I vincoli europei al bilancio dello Stato sono molto stringenti e proprio perché il debito pubblico è elevato, le misure di sgravio del governo di turno risultano essere di volta in volta piuttosto limitate.

In particolare, i dati Istat sull’indebitamento mostrano chiaramente che dal 2020 - ed era da mettere in conto visto l’impatto della pandemia di Covid-19 - il saldo primario, ovvero la differenza fra le entrate e le spese delle amministrazioni pubbliche al netto degli interessi, è diventato negativo. Ci sono poi anche altre considerazioni da fare.

Prego.

Una riguarda la convenienza politica. Come segnalato anche nel rapporto a cura dell’Osservatorio Itinerari Previdenziali, è talmente ampia la platea beneficiaria di agevolazioni fiscali e bonus a pioggia che il riscontro in termini elettorali è tangibile.

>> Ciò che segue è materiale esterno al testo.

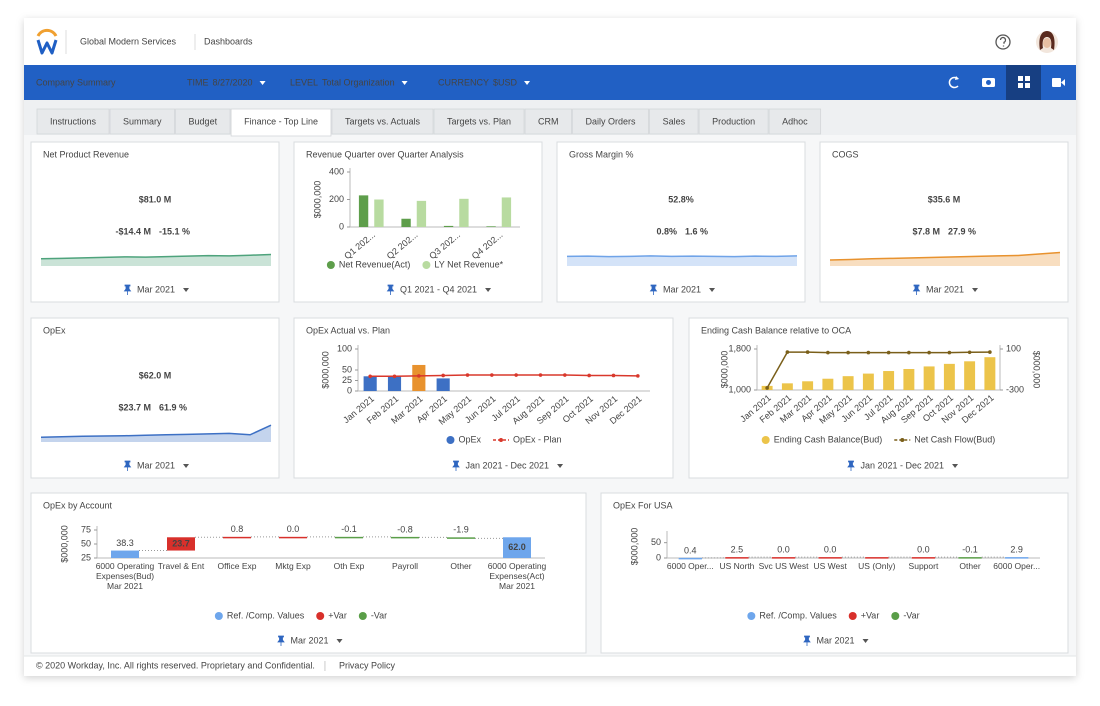  Describe the element at coordinates (336, 199) in the screenshot. I see `y-tick-label: 200` at that location.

C’è poi il problema dell’evasione fiscale e anche quello dell’elusione - di cui si parla poco -, della possibilità perfettamente legale, cioè, di non pagare le tasse (pensiamo ad esempio ai paradisi fiscali della stessa Unione europea, come Olanda e Lussemburgo, dove alcune aziende spostano la sede fiscale e legale - pagando quindi legalmente le tasse all’estero), cosa che si traduce per l’Italia in perdite fiscali di oltre 6,5 miliardi di euro (dato 2020). 

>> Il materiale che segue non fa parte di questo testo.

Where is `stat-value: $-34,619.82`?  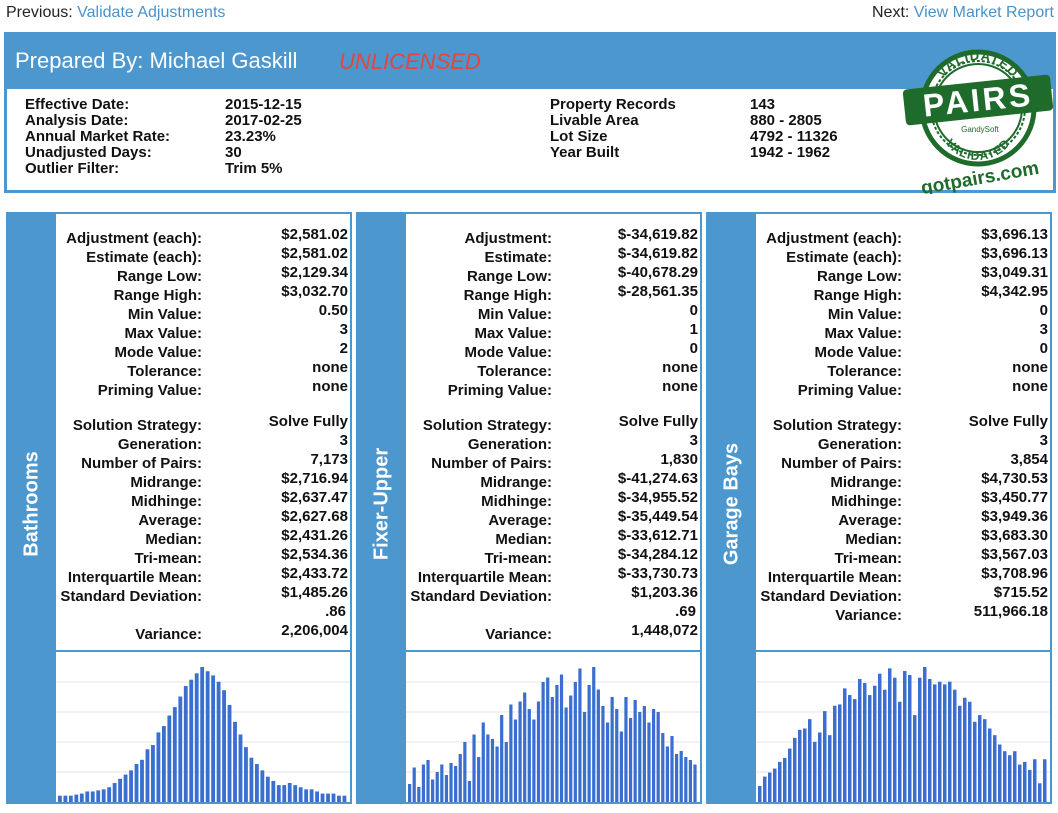 stat-value: $-34,619.82 is located at coordinates (658, 254).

Il maggior numero di contribuenti contribuisce in misura troppo scarsa al gettito IRPEF?

Fondamentalmente sempre meno pagano sempre di più. Il gettito IRPEF pesa in misura maggiore su precise categorie di contribuenti.

A fronte di questo carico fiscale, l’accesso ai servizi che oneri presenta?

La fascia 35.000 - 55.000 euro è quella che sopporta il grosso del carico fiscale e del finanziamento del nostro welfare: insomma questi cittadini sono i primi a dover pagare i servizi, per sé stessi e per le fasce di reddito più basse. Peraltro, per chi dichiara dai 35.000 euro in su non sono praticamente previsti benefici. Tutto ciò deriva dal nostro sistema fiscale ma anche da un problema cronico: i salari troppo bassi. Basti pensare che tra il 1990 e il 2020 nei Paesi Ocse dell’area Euro i salari sono aumentati dappertutto tranne che in Italia. Qui le retribuzioni reali sono calate di circa il 3% a fronte di incrementi medi, in altri Paesi, che sfiorano il 30%. Con salari così risicati vengono a mancare sia il gettito per lo Stato, sia i contributi per la pensione, tenuto anche conto del fatto che con il nostro regime contributivo ciascuno prenderà quanto ha versato. Un meccanismo che, fra l’altro, può disincentivare il lavoro regolare.

Con salari così risicati vengono a mancare sia il gettito per lo Stato, sia i contributi per la pensione, tenuto anche conto del fatto che con il nostro regime contributivo ciascuno prenderà quanto ha versato.

L’equità redistributiva passa solo dal sistema fiscale?

La fascia di reddito media e poco sopra la media finisce per essere quella più tartassata poiché si incide su una quota più ampia di contribuenti e con cifre meno clamorose. Non è possibile. Tuttavia. pensare che riallineare le aliquote sia l’unica soluzione al problema.

Di fronte a una situazione di inequità fiscale e debito pubblico crescente cosa dovrebbe cambiare per rendere più giusto il sistema? 

Dal punto di vista prettamente economico è comprensibile che il legislatore abbia le mani legate vista la situazione in cui l’Italia versa, dovendo rispettare gli equilibri di bilancio che servono per garantirsi la permanenza nell’area dell’Euro. Un’opzione di cui si parla da tempo è la cosiddetta armonizzazione fiscale europea per evitare che Paesi con problemi di debito e che non possono permettersi di tagliare le tasse alle imprese vedano fuggire queste aziende verso altri Stati europei. Questa iniziativa comunitaria tesa a scongiurare perdite di entrate tributarie risolverebbe una parte del problema. Va detto, inoltre, che se si insiste sull’armonizzazione fiscale europea è anche perché in una situazione di evasione, sebbene quel denaro non finisca nelle casse dello Stato, rimane almeno in parte prevedibilmente in Italia, viene quantificato dall’Istat e si ritrova in quell’indicatore del rapporto debito/Pil utile per gli equilibri europei. Per assurdo, il sommerso ha comunque un impatto positivo sulla nostra stabilità monetaria.